Management issues for transplant recipients
Hepatitis B. Transplantation from an HBsAg-positive donor. Traditionally, these donors have not been used for liver transplants because the risk of HBV transmission is high. In the current era, with the shortage of transplantable organs, the possibility of pretransplant vaccination of the recipient, and the availability of more effective drugs for hepatitis B treatment, this position may need to be reassessed.

With respect to nonhepatic (kidney, heart, lung) organ donation, there are conflicting reports regarding the risk of HBV transmission. In 1 survey of renal transplant recipients, the cumulative risk of developing posttransplant hepatitis was significantly higher in HBsAg-positive patients (P = .001).⁴⁴⁹

In bone marrow transplantation, abnormal ALT levels in donors are a significant predictor of potentially lethal liver complications in HBsAg-positive individuals.⁴⁵⁰ Hepatitis B virus carriers receiving a marrow graft from an HBsAg-positive donor have been shown to be at increased risk.⁴⁵¹ In another report, the use of HBsAg-positive donors, particularly if they were also positive for anti-HBe, increased the risk of severe liver disease in bone marrow transplant recipients.^450,452 At the moment, organs from HBsAg carriers cannot be used.

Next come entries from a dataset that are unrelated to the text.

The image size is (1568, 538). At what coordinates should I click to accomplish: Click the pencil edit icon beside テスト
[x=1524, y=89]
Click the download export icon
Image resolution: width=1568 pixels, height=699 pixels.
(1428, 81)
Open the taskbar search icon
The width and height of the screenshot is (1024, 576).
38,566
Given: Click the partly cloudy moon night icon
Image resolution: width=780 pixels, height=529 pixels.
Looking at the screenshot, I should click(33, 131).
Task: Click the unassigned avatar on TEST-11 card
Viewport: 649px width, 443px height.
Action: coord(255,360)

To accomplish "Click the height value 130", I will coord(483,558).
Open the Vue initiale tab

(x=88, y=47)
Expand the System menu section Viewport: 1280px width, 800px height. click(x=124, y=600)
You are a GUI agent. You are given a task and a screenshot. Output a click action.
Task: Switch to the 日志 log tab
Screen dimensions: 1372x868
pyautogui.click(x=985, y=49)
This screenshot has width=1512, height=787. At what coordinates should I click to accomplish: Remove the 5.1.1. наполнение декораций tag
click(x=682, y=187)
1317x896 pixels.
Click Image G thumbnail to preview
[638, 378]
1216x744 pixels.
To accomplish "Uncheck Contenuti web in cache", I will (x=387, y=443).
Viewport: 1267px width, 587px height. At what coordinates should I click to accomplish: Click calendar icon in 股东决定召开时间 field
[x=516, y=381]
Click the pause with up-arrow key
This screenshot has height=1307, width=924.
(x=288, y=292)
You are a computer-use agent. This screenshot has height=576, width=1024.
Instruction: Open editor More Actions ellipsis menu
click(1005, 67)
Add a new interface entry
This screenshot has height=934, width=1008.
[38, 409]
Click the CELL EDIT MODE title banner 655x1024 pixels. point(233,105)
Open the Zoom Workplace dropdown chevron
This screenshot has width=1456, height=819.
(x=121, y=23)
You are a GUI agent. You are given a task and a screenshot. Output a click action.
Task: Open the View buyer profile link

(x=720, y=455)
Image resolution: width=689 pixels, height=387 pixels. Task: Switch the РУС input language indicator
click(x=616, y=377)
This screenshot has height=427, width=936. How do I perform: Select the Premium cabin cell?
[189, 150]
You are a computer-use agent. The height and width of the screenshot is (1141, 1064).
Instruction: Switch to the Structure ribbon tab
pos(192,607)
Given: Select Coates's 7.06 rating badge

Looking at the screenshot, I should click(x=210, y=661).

Transplantation from an HBsAg-negative, anti-HBc–positive donor. HBsAg-negative and anti-HBc– positive donors generally have not been used in liver transplants, as de novo posttransplantation HBV infection occurs in recipients of donors with anti-HBc. Transmission of HBV through transplantation suggests that the virus may persist in the liver despite serologic resolution of infection.²¹ In 1 study of 332 transplants performed before exclusion of anti-HBc–positive liver donors, 3% of donors were anti-HBc–positive; 33% of recipients developed transplant-associated de novo HBV infections compared with only 0.5% of recipients who received anti-HBc–negative donor livers (P = .00014). Of the 9 recipients of anti-HBc–positive livers, 67% were alive at the time of publication, and no deaths or allograft failures have been related to complications of hepatitis B. One of 5 patients with de novo hepatitis B and high levels of viremia developed graft dysfunction after follow-up of more than 7 years (range, 63 to 124 months).⁴⁵³ Of note, in the current era of organ shortage, the usefulness of these "suboptimal organs" is being reassessed.

However, for nonhepatic transplants the risk is thought to be relatively low, especially in the vaccinated recipient, and these organs may be considered. Data on the efficacy of prophylaxis with anti-HBV agents such as lamivudine and famciclovir are not established.